▸ **EXERCISE TASKS**:
1. According to the review, at which university was Roger Burt completing his Ph.D. work when he joined the movement?
2. Copy the review word for word, from "Burt became part" up to and including "disenfranchised and impoverished.".

▸ **SOURCE DOCUMENT**:
---

- 2010 INDIES Finalist
- Finalist, Psychology (Adult Nonfiction)
Sometimes, the best way to plan for the future is to learn from the past. For those in the mental health profession, that thinking can be particularly useful, believes clinical psychologist Roger Burt. By presenting a look at Baltimore’s community mental health movement in the 1960s, he describes a groundbreaking initiative that still holds lessons for today, and even more importantly, for tomorrow.
Burt became part of the movement in the late 1960s, around the time that he was completing his Ph.D. work at Duke University. He joined a program administered by the University of Maryland, excited by the larger mission of serving those who were disenfranchised and impoverished.
Not long after, he became embroiled in the academic politics there, seeing the first real disconnect between on-the-ground community mental health workers and the institutions that supposedly aimed to support them. Despite those challenges, though, a true reform was beginning at the time, fueled by passionate clinicians and community organizers. “Such movements attract particular kinds of tenacious and dedicated people,” writes Burt. “And so we clung together, determined to build a system which would serve a seriously disadvantaged population.”
Of particular interest to those in the mental health profession, Burt gives comprehensive details about the type of therapeutic and service issues they encountered, and emphasizes that the community health model was only just being developed at that time. Classical psychotherapeutic intervention and psychoanalysis was still in vogue to some degree, and to create a more workable program, those in community mental health had to design new forms of services, especially around creating more trust between clinicians and their clients.
Burt also includes the type of challenges faced by staff members and professionals, including feelings of personal inadequacy, over-identification with clients, and “liberal guilt.” In looking back, Burt notes, “Community mental health was a bold experiment that in all likelihood was doomed to fail from the beginning.” But he doesn’t believe that it was a waste of time, especially as a new reform movement in healthcare and mental health seems to be just beginning. He asks, “Could we be looking at an opportunity for a new chapter in the delivery of mental health services?”
The level of examination Burt provides in the Baltimore example of community mental health should be a boon to any psychologist, therapist, or administrator who’s looking for fresh ideas about mental health delivery. This is a call for mental health professionals to take a new look at the past, and mine it for future possibilities.

---

▸ **RECORDS SHOWN**:
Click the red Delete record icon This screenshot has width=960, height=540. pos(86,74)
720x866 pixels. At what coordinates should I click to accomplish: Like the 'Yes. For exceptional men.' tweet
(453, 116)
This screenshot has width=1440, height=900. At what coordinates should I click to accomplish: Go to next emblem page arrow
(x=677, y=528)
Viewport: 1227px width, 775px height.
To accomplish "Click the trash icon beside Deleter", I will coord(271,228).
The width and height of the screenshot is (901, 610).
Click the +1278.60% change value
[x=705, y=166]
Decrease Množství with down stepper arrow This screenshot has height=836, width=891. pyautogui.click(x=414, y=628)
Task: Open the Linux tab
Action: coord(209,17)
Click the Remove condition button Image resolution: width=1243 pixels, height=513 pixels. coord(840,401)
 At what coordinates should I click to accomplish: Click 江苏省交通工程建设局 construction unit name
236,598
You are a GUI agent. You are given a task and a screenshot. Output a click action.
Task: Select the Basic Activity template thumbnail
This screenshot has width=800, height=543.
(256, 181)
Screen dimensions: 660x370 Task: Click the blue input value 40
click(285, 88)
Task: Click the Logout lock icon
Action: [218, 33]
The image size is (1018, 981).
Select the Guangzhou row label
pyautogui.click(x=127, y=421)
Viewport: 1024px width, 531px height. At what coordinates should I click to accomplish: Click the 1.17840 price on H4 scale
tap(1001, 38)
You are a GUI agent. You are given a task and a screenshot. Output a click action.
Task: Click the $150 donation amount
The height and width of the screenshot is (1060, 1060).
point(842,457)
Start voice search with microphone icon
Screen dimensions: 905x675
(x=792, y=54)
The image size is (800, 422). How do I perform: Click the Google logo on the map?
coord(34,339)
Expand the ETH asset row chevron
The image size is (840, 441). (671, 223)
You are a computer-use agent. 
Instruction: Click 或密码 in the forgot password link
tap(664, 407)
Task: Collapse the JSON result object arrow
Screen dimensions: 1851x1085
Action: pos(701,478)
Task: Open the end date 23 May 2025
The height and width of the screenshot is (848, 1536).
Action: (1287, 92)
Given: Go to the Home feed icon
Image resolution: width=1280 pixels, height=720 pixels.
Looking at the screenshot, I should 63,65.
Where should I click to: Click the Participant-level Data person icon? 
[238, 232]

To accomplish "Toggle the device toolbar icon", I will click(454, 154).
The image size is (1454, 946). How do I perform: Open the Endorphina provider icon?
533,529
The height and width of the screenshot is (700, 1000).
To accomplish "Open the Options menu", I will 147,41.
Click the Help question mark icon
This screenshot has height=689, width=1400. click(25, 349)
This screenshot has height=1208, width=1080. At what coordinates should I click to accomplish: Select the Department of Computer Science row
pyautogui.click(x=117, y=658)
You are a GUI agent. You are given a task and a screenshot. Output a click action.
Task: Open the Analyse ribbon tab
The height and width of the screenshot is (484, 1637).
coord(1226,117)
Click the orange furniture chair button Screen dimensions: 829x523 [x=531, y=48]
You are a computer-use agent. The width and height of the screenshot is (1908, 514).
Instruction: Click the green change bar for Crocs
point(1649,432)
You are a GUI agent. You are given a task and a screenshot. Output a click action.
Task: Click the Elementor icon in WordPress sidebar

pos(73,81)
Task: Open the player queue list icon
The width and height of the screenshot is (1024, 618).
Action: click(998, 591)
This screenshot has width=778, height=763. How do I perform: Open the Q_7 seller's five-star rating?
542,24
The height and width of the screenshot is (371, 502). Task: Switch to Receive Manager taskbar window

---

▸ **TASK RESULTS**:
1. Duke University

2.
Burt became part of the movement in the late 1960s, around the time that he was completing his Ph.D. work at Duke University. He joined a program administered by the University of Maryland, excited by the larger mission of serving those who were disenfranchised and impoverished.